Yes, sure, it’s a general-purpose technology that can achieve amazing things, but somewhere down the line these enormous investments must make a return, and generate a revenue stream.
And it’s here that DeepSeek has done the greatest damage, it’s upending an already very questionable business model by:
Greatly undercutting most existing models on price while being comparable in quality, seriously altering the economic returns and destroying pricing power. They already did the same in China’s home market and is it a coincidence that both Microsoft (with ChatGTP+ which is Open AI o1 model and was $20/m subscription) and Open AI itself with its newest reasoning model o3 is making access free (albeit with restrictions on use)? They are forced to.
Showing that brute force doesn’t necessarily win, doing more with less can lead to comparable results and one shouldn’t be surprised existing players starting to take that approach more seriously in their own model developments.
Producing distilled models that are very good and run on a fraction of the resources of the big models, reducing the dependence on big data centers further.
Spilling the beans by its open-source approach. If not on price, the only way existing models can compete is to produce much better models, whether through brute force, ingenuity, or a combination of both.
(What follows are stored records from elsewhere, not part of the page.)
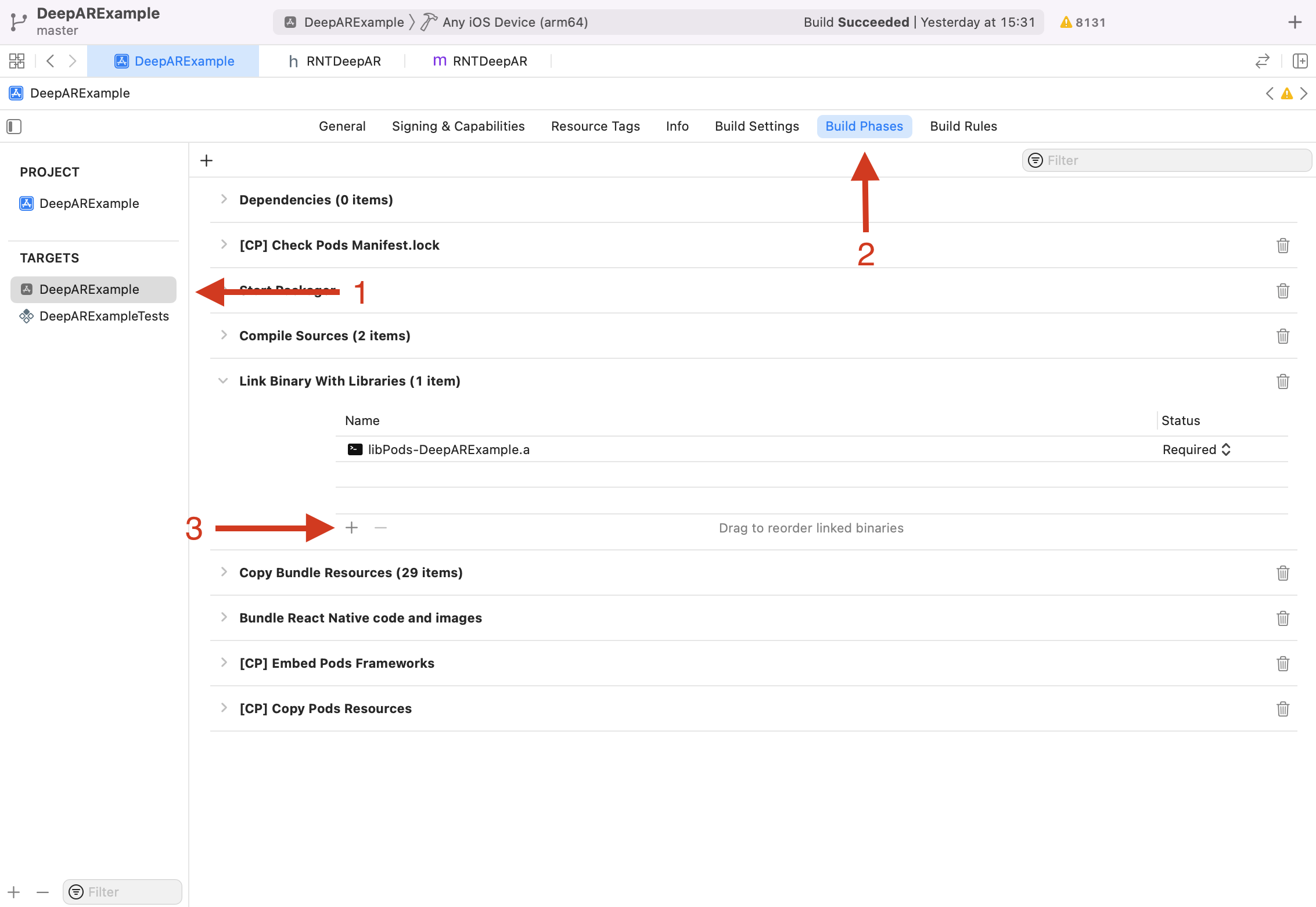Click the remove linked binary minus button
The width and height of the screenshot is (1316, 907).
[381, 528]
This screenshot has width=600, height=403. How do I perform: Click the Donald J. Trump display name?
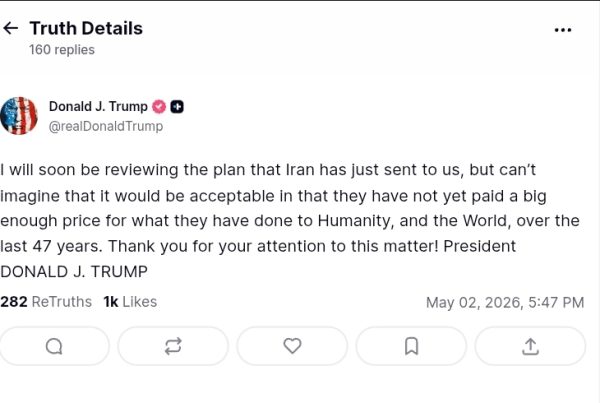98,106
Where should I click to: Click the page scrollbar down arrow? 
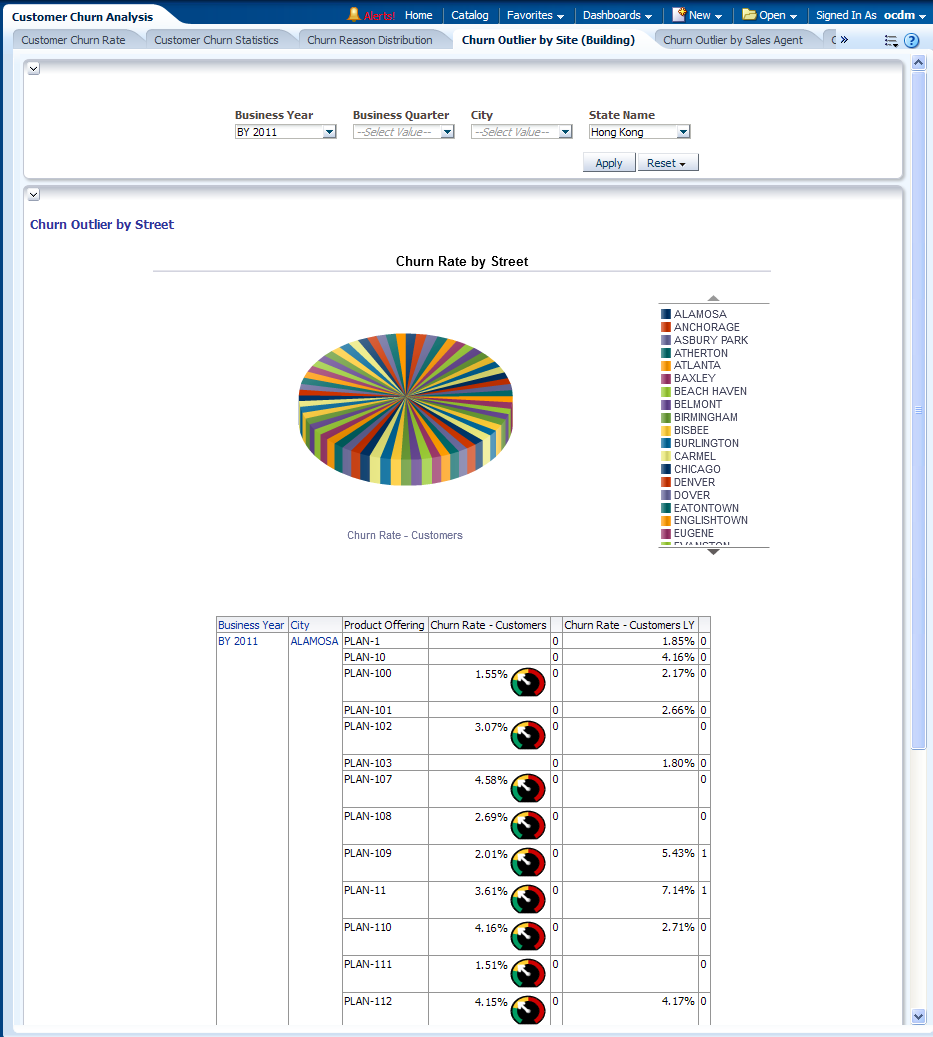(x=919, y=1016)
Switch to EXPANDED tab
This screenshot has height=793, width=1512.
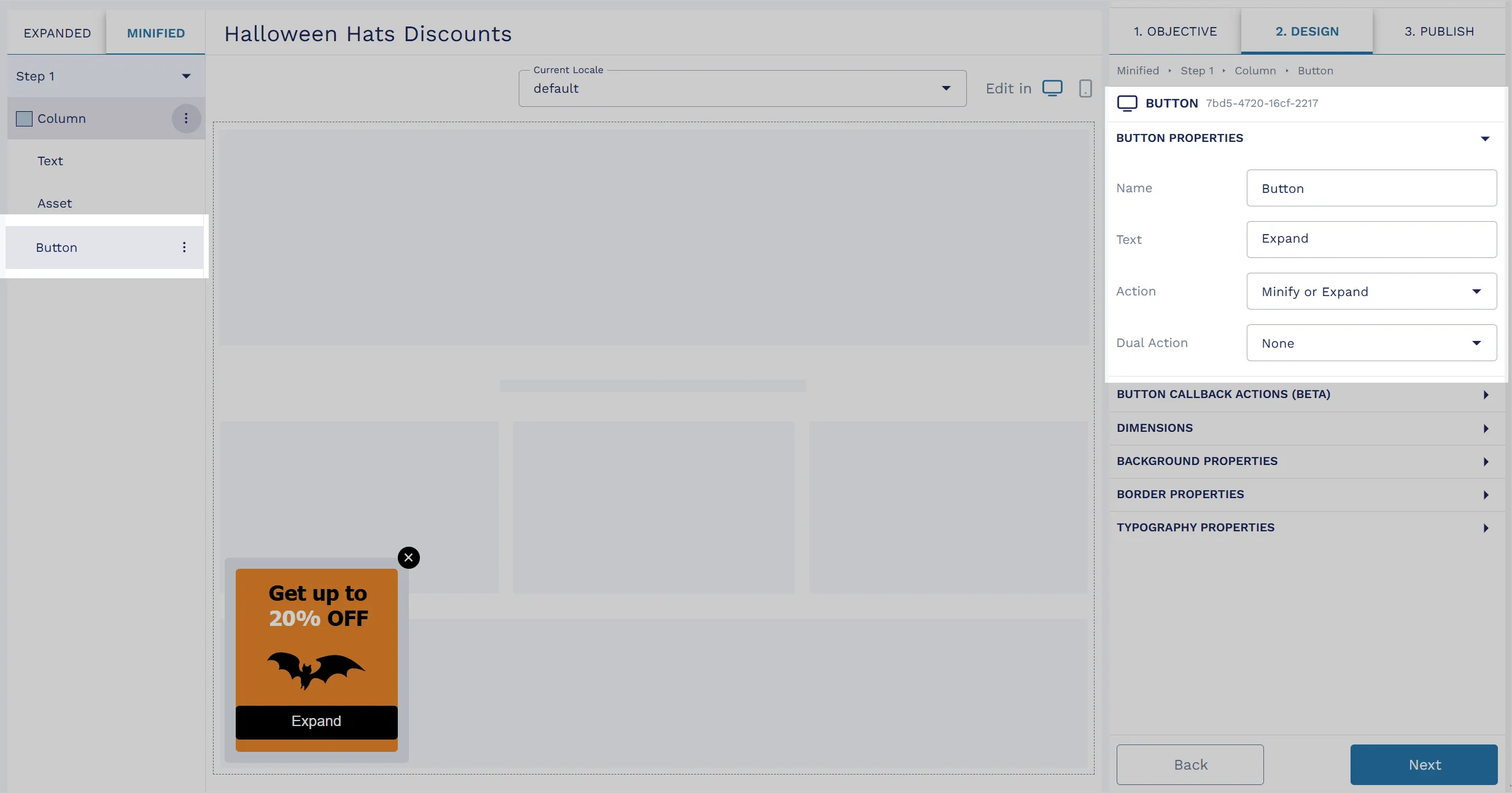(56, 32)
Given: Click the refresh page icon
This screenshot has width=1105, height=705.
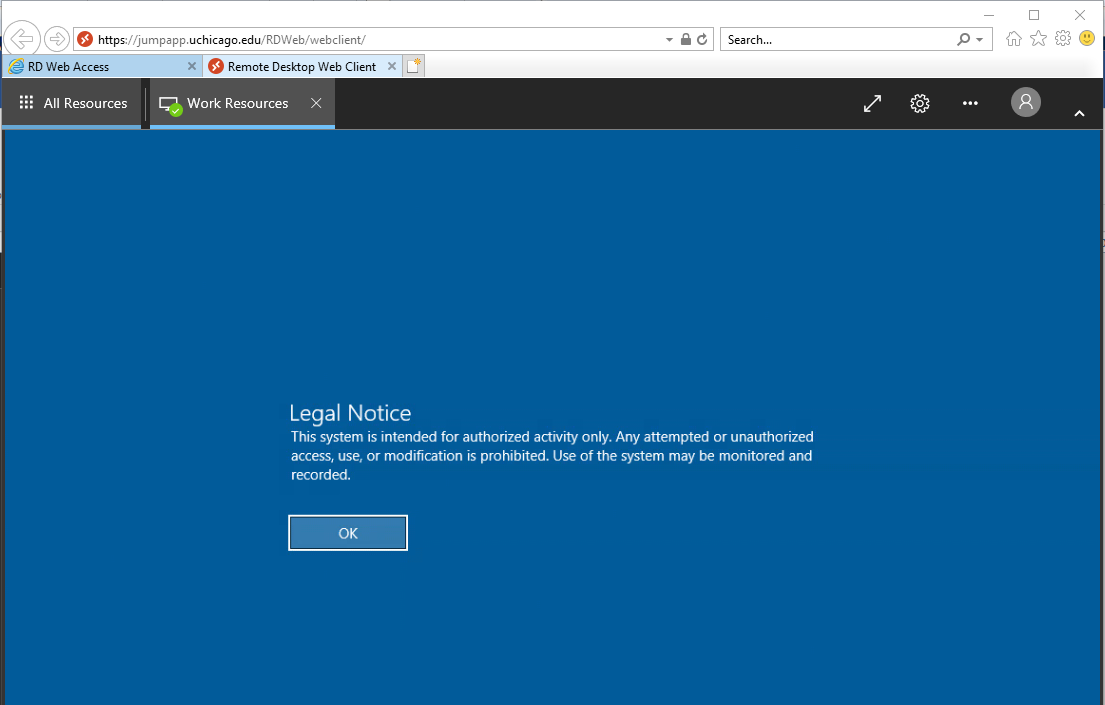Looking at the screenshot, I should pos(703,39).
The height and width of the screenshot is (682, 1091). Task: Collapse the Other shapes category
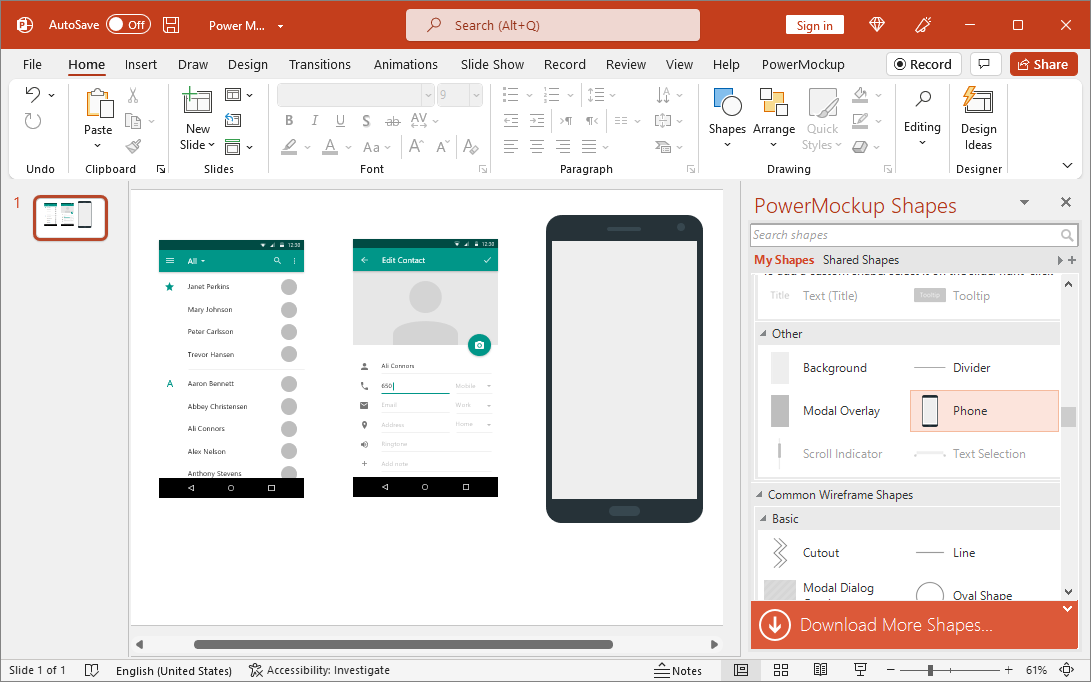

But DeepSeek has upended this as well as they:
Are able to match performance within weeks or months (at a fraction of the cost),
More importantly still, it’s empowering any AI lab to be creative by spilling the beans, it’s democratizing AI development, greatly reducing the barriers to entry, and leveling the playing field. Innovations will likely come from many more sources.
So R1’s efficiency is not the only, or even the most important factor here. It’s open source, that is, everybody can use it and improve on it as they see fit. And guess what,
Microsoft and Perplexity are already doing just that and in the first week since its appearance, developers on the platform have created more than 500 “derivative” models of R1 that have racked up 2.5M downloads combined
Cerebras, which we flagged as one of the most serious Nvidia competitors, is offering blisteringly fast access to DeepSeek with the use of its wafer-scale AI chips housed on US servers so no worries about Chinese access to data. (see Venturebeat).
If everybody has access to efficient cheap (free!) AI models, which they can use and improve upon as they see fit, why pay for an expensive one?
If any competitive advantage newer models may have is only very temporary, and if innovation will come from many more sources, what’s the business model of the big ‘Manhattan-sized’ server farms being built, how does one generate a return on that?
Conclusion
Not all of this is new, there are other open source models, other Mix-of-Expert models, and distillation isn’t invented by DeepSeek, for instance. But the combination of quality, price, efficiency, and open source is upending the business model of established AI players relying on ever bigger data centers and swings the pendulum towards doing more with less, opening the floodgates of innovation from many more sources, leveling the playing field.
Soo, OpenAI's DeepResearch, which just arrived has been cloned by a team of geeks at Hugging Face https://www.tomsguide.com/ai/chatgpts-powerful-deep-research-upgrade-got-an-open-source-replica-in-just-24-hours We wonder with cheaper models like DeepSeek arriving and advances being matched by others, what is the ROI for the big AI companies, given that these server farms costs tens of billions of dollars, run up huge energy bills and depreciate in 3-4 years?